Of the myriad arguments used to defend Brett Kavanaugh, the most disturbing is that what he did—if he did it—simply isn’t that bad. This “boys will be boys” attitude, which underlies the more apathetic responses to the Kavanaugh hearings, was explicitly articulated by Lance Morrow in the Wall Street Journal:
The thing happened—if it happened—an awfully long time ago, back in Ronald Reagan’s time, when the actors in the drama were minors and (the boys, anyway) under the blurring influence of alcohol and adolescent hormones. No clothes were removed, and no sexual penetration occurred. The sin, if there was one, was not one of those that Catholic theology calls peccata clamantia—sins that cry to heaven for vengeance. The offense alleged is not nothing, by any means. It is ugly, and stupid more than evil, one might think, but trauma is subjective and hard to parse legally.
The plethora of weak excuses that have been given on behalf of Kavanaugh’s defense (alcohol doesn’t make someone a rapist, and the notion that minors should be excused of all wrongdoing is especially problematic given that Kavanaugh intends to lead a judicial system that punishes minors) reflects a misogynistic dismissal of women. If you argue that it’s not a serious offense to assault a teenage girl, then you’re saying you don’t consider her a valuable human.
But this attitude also demonstrates a complete lack of understanding of what constitutes sexual violence, and a willingness to believe that it’s standard behavior among rowdy young men.
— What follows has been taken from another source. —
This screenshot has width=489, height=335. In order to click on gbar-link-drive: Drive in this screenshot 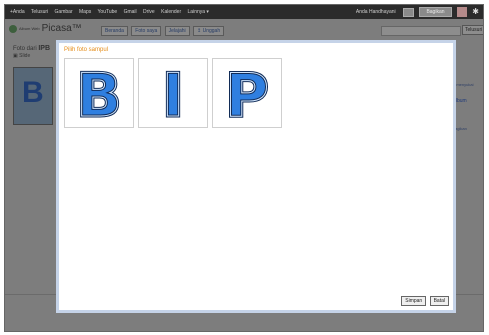, I will do `click(149, 12)`.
In reality, it is not typical behavior: though far too many women experience sexual violence, most men are not sexual criminals.
This discrepancy occurs because not only are women twice as likely to experience sexual violence as men, they are also more likely to experience sexual assault than men are to commit it. As a 2002 study of 1,882 male college students showed, men who commit sexual violence are likely to do so repeatedly. The study found that 120 men self-reported acts that met the legal definition of rape or attempted rape, and that these 120 men were collectively responsible for 1,225 acts of violence. Men who committed rape more than once averaged 5.8 rapes each.
Other studies over the decades have found similar results. One of the earliest, from 1987 (around the time Kavanaugh graduated from university), found that 27.5% of college women reported experiencing rape, while 7.7% of men reporting perpetrating it.
These studies found that more men admitted to sexual assault when they were asked questions about behaviors that constitute rape—for example, “Have you ever had sexual intercourse with an adult when they didn’t want to because you used or threatened to use physical force (twisting their arm; holding them down, etc.) if they didn’t cooperate?”—than if they were straightforwardly asked if they’d committed rape. This shows that even men who commit sexual violence are unwilling to recognize their behavior for what it is.
Women are also more likely to say they’ve experienced behaviors that constitute rape, such as having sex against their wishes because a man used physical force to make them, rather than rape itself. Just as many men are unwilling to see themselves as a criminal, many women struggle to acknowledge that they were a victim of a serious crime. Both men and women’s reluctance to recognize rape reflect a societal tendency to dismiss sexual violence as just something that happens when young adults are drunk, or as a result of misunderstandings.
Studies show this is not the case: Sexual violence is a horrifyingly common experience among women, even while it’s a relatively unusual crime for men to commit, because those who assault others tend to do so repeatedly. The data definitively disprove the “boys will be boys” notion that it’s quite normal for young men to sexually assault women. Sexual violence is a disgusting crime that a minority of men perpetuate repeatedly, typically assaulting multiple women over a lifetime. It’s not a right of passage for boisterous young men.